Top of Passage for review

Furthermore, France runs the risk of putting itself in a totally hypocritical position after the murder of twelve people at the offices of Charlie Hebdo. How can you excoriate online “hate” and at the same time unreservedly defend the “right” to mock the prophet Muhammad in print? Obviously, for some devout Muslims, a caricature of the prophet is an expression of hatred, or worse. Laetitia Avia and her allies, however, see no contradiction in prosecuting “websites dedicated to the propagation of a hateful ideology, whether it be racist, antisemitic, anti-Muslim, homophobic, or sexist.”

“Hate is a feeling, not a legal concept,” an editorial in Le Figaro declared. Exactly. And the best way to combat poisonous and malevolent feelings is to espouse contrary feelings, based on both reason and tolerance. Nor would I leave to Emmanuel Macron and Mark Zuckerberg, both of them politicians first and foremost, the job of regulating anything that has to do with words or language. The thought of such a “collaboration” between government and financial power—announced after their May 10 meeting in the Élysée Palace—sends a genuine shiver down the spine.

Then again, I’m sensitive to the necessity of sheltering real innocents from the threats posed by a world increasingly hostile to innocence. Far from Paris and the great political debates, I came across an article in the regional French newspaper Var-Matin that reported the protest of five teenage girls against a group of “lovers of naturism.” Made uncomfortable in their favorite refuge—the Jean Blanc beach at Le Lavandou—by the sudden arrival of some twenty nudists, the girls, all of them Parisiennes, drew up and displayed cardboard signs demanding the withdrawal of the invaders: “Put those butts away!” “Think of the children!” “Go back for swimsuits!” One of the protesters, Louise, put her finger on the central issue regarding appropriate censorship: “I don’t have anything against naturism itself, it’s a choice I respect, but it’s a choice! And a choice that must not be imposed on others.”

Bottom of Passage for review
Top of Material provided

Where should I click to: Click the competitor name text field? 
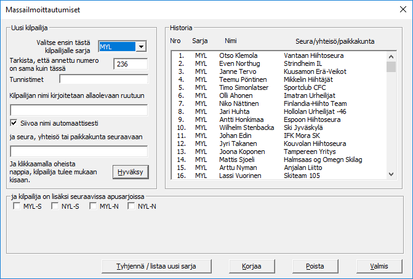pyautogui.click(x=79, y=110)
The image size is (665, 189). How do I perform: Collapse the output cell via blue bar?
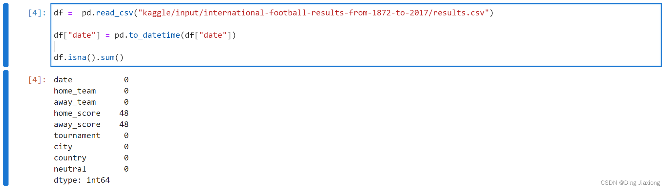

Bottom of Material provided

**Task set**
1. Answer these questions about the passage on France and online hate:
(a) How many people were murdered at the offices of Charlie Hebdo?
(b) Which newspaper ran the editorial saying that hate is "a feeling, not a legal concept"?
(c) On what beach did the five teenage girls hold their protest?
2. Extend the passage on France and online hate with a few more paragraphs, picking up right after its final sentence.

**Task-by-task answers**
1.
(a) Twelve.
(b) Le Figaro.
(c) The Jean Blanc beach at Le Lavandou.

2.
It’s easy to make fun of the prudishness exhibited by Louise and her friends, as a “medical psychotherapist” quoted in the Var-Matin article did: “We have to take their gesture humorously, like a wink.” Except that the avalanche of violent and pornographic images in public spaces is no joke, and the conflict identified by Louise remains pertinent. Do minors really have “the choice” of avoiding the provocative and offensive images that inundate culture daily—on the Web, on television, on billboards? Don’t we have an obligation to protect the young and innocent from the psychologically harmful images that assault them incessantly? Is an image equivalent to a word or an idea—and does it deserve the same privileged status? On the one hand, I think it’s parents who, in the end, must assume the responsibility of protecting their children. I recall how fast I would turn off the practically pornographic Guess commercials that ran on Taxi TV in New York when they appeared before the eyes of my little daughters (sometimes I literally had to punch the screen). On the other hand, you can’t be everywhere; when my girls got older, I knew I wasn’t capable of covering up the hypersexualized images they were bound to encounter at bus stops as well as in the windows of Victoria’s Secret.

Of course, I’m not advocating the institution of censorship for works of public art that represent sexuality or violence, such as the foolish decision of the San Francisco school board to destroy a mural in a public high school because its depiction of a dead Native American and some slaves might shock students. Nevertheless, this fraught subject deserves the attention of French elected officials, among others, who would do better to concern themselves with protecting vulnerable children than with protecting idiotic adults who have nothing else to do but spend their time reading the dunderheaded asseverations of other idiots in the great digital void.